▸ **ACTION ITEM**
Every entry that follows should be reproduced exactly.

════════

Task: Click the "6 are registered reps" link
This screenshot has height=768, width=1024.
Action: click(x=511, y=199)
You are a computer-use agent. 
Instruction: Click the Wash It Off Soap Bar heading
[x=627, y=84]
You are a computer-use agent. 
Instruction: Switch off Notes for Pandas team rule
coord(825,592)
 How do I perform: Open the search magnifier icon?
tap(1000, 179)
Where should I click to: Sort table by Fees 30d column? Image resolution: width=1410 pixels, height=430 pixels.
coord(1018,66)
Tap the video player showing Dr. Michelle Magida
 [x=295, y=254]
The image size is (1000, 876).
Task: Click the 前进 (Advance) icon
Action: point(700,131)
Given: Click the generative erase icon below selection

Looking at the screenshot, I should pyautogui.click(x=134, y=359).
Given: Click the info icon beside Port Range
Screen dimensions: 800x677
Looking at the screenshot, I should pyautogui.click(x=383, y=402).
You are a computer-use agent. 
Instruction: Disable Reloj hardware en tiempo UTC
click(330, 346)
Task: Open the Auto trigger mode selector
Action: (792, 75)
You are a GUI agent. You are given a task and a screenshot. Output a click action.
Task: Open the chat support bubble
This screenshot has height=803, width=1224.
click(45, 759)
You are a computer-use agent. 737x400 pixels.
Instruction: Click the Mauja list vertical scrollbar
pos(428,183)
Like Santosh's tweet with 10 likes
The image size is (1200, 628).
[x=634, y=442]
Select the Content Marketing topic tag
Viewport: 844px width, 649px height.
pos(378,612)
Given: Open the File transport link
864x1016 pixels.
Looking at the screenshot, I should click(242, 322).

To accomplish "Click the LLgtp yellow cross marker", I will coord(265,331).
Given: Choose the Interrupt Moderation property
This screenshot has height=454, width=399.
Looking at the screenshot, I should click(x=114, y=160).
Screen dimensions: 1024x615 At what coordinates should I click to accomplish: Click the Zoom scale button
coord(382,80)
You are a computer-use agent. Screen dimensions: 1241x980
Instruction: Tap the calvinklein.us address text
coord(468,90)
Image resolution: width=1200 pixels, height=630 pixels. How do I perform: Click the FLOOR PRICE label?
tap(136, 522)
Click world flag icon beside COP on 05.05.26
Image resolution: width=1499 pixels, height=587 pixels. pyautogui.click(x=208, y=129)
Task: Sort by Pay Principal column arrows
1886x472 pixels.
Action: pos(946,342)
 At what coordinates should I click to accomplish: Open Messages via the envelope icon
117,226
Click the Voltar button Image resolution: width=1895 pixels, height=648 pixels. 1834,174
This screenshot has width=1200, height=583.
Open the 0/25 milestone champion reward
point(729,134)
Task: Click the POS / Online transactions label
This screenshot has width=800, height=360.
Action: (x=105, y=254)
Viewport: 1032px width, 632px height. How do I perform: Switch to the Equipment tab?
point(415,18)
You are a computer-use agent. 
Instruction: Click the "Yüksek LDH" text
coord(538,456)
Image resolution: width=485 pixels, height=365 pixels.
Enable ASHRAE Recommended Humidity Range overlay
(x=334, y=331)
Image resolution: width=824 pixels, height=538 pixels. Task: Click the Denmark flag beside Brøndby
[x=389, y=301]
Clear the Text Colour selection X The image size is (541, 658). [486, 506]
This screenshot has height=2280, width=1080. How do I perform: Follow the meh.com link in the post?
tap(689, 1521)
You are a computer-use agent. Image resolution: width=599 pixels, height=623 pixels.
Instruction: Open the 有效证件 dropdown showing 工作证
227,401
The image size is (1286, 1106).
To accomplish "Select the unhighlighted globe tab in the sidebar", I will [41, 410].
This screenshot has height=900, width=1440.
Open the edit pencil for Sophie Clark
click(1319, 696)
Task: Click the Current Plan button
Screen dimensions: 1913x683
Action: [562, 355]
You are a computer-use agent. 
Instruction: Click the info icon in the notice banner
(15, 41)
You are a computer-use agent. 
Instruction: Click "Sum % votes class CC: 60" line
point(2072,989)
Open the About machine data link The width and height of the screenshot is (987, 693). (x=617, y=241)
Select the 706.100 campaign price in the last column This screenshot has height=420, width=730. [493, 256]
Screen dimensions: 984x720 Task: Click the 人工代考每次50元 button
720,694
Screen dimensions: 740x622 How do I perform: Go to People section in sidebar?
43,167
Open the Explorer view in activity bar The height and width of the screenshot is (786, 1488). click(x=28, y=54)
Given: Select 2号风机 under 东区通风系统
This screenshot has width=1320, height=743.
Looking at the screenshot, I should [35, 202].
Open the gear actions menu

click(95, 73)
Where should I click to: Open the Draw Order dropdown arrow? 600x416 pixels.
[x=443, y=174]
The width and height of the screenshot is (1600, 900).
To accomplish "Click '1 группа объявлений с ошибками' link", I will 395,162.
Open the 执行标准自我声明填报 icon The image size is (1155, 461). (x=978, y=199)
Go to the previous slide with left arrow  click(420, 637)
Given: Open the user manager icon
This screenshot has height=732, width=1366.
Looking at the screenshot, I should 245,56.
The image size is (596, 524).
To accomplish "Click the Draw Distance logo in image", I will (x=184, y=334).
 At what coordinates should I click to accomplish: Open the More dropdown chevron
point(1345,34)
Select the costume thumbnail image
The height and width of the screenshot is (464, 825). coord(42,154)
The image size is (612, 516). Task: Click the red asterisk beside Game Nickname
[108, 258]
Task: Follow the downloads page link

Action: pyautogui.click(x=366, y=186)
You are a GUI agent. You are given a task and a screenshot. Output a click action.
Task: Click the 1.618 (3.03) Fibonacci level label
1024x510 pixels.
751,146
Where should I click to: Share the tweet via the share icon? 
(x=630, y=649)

════════

▸ **YOUR RESPONSE**
Task: Click the "6 are registered reps" link
This screenshot has height=768, width=1024.
Action: click(x=511, y=199)
You are a computer-use agent. 
Instruction: Click the Wash It Off Soap Bar heading
[x=627, y=84]
You are a computer-use agent. 
Instruction: Switch off Notes for Pandas team rule
coord(825,592)
 How do I perform: Open the search magnifier icon?
tap(1000, 179)
Where should I click to: Sort table by Fees 30d column? Image resolution: width=1410 pixels, height=430 pixels.
coord(1018,66)
Tap the video player showing Dr. Michelle Magida
 [x=295, y=254]
The image size is (1000, 876).
Task: Click the 前进 (Advance) icon
Action: point(700,131)
Given: Click the generative erase icon below selection

Looking at the screenshot, I should pyautogui.click(x=134, y=359).
Given: Click the info icon beside Port Range
Screen dimensions: 800x677
Looking at the screenshot, I should pyautogui.click(x=383, y=402).
You are a computer-use agent. 
Instruction: Disable Reloj hardware en tiempo UTC
click(330, 346)
Task: Open the Auto trigger mode selector
Action: (792, 75)
You are a GUI agent. You are given a task and a screenshot. Output a click action.
Task: Open the chat support bubble
This screenshot has height=803, width=1224.
click(45, 759)
You are a computer-use agent. 737x400 pixels.
Instruction: Click the Mauja list vertical scrollbar
pos(428,183)
Like Santosh's tweet with 10 likes
The image size is (1200, 628).
[x=634, y=442]
Select the Content Marketing topic tag
Viewport: 844px width, 649px height.
pos(378,612)
Given: Open the File transport link
864x1016 pixels.
Looking at the screenshot, I should click(242, 322).

To accomplish "Click the LLgtp yellow cross marker", I will coord(265,331).
Given: Choose the Interrupt Moderation property
This screenshot has height=454, width=399.
Looking at the screenshot, I should click(x=114, y=160).
Screen dimensions: 1024x615 At what coordinates should I click to accomplish: Click the Zoom scale button
coord(382,80)
You are a computer-use agent. Screen dimensions: 1241x980
Instruction: Tap the calvinklein.us address text
coord(468,90)
Image resolution: width=1200 pixels, height=630 pixels. How do I perform: Click the FLOOR PRICE label?
tap(136, 522)
Click world flag icon beside COP on 05.05.26
Image resolution: width=1499 pixels, height=587 pixels. pyautogui.click(x=208, y=129)
Task: Sort by Pay Principal column arrows
1886x472 pixels.
Action: pos(946,342)
 At what coordinates should I click to accomplish: Open Messages via the envelope icon
117,226
Click the Voltar button Image resolution: width=1895 pixels, height=648 pixels. 1834,174
This screenshot has width=1200, height=583.
Open the 0/25 milestone champion reward
point(729,134)
Task: Click the POS / Online transactions label
This screenshot has width=800, height=360.
Action: (x=105, y=254)
Viewport: 1032px width, 632px height. How do I perform: Switch to the Equipment tab?
point(415,18)
You are a computer-use agent. 
Instruction: Click the "Yüksek LDH" text
coord(538,456)
Image resolution: width=485 pixels, height=365 pixels.
Enable ASHRAE Recommended Humidity Range overlay
(x=334, y=331)
Image resolution: width=824 pixels, height=538 pixels. Task: Click the Denmark flag beside Brøndby
[x=389, y=301]
Clear the Text Colour selection X The image size is (541, 658). [486, 506]
This screenshot has height=2280, width=1080. How do I perform: Follow the meh.com link in the post?
tap(689, 1521)
You are a computer-use agent. Image resolution: width=599 pixels, height=623 pixels.
Instruction: Open the 有效证件 dropdown showing 工作证
227,401
The image size is (1286, 1106).
To accomplish "Select the unhighlighted globe tab in the sidebar", I will [41, 410].
This screenshot has height=900, width=1440.
Open the edit pencil for Sophie Clark
click(1319, 696)
Task: Click the Current Plan button
Screen dimensions: 1913x683
Action: [562, 355]
You are a computer-use agent. 
Instruction: Click the info icon in the notice banner
(15, 41)
You are a computer-use agent. 
Instruction: Click "Sum % votes class CC: 60" line
point(2072,989)
Open the About machine data link The width and height of the screenshot is (987, 693). (x=617, y=241)
Select the 706.100 campaign price in the last column This screenshot has height=420, width=730. [493, 256]
Screen dimensions: 984x720 Task: Click the 人工代考每次50元 button
720,694
Screen dimensions: 740x622 How do I perform: Go to People section in sidebar?
43,167
Open the Explorer view in activity bar The height and width of the screenshot is (786, 1488). click(x=28, y=54)
Given: Select 2号风机 under 东区通风系统
This screenshot has width=1320, height=743.
Looking at the screenshot, I should [35, 202].
Open the gear actions menu

click(95, 73)
Where should I click to: Open the Draw Order dropdown arrow? 600x416 pixels.
[x=443, y=174]
The width and height of the screenshot is (1600, 900).
To accomplish "Click '1 группа объявлений с ошибками' link", I will 395,162.
Open the 执行标准自我声明填报 icon The image size is (1155, 461). (x=978, y=199)
Go to the previous slide with left arrow  click(420, 637)
Given: Open the user manager icon
This screenshot has height=732, width=1366.
Looking at the screenshot, I should 245,56.
The image size is (596, 524).
To accomplish "Click the Draw Distance logo in image", I will (x=184, y=334).
 At what coordinates should I click to accomplish: Open the More dropdown chevron
point(1345,34)
Select the costume thumbnail image
The height and width of the screenshot is (464, 825). coord(42,154)
The image size is (612, 516). Task: Click the red asterisk beside Game Nickname
[108, 258]
Task: Follow the downloads page link

Action: pyautogui.click(x=366, y=186)
You are a GUI agent. You are given a task and a screenshot. Output a click action.
Task: Click the 1.618 (3.03) Fibonacci level label
1024x510 pixels.
751,146
Where should I click to: Share the tweet via the share icon? 
(x=630, y=649)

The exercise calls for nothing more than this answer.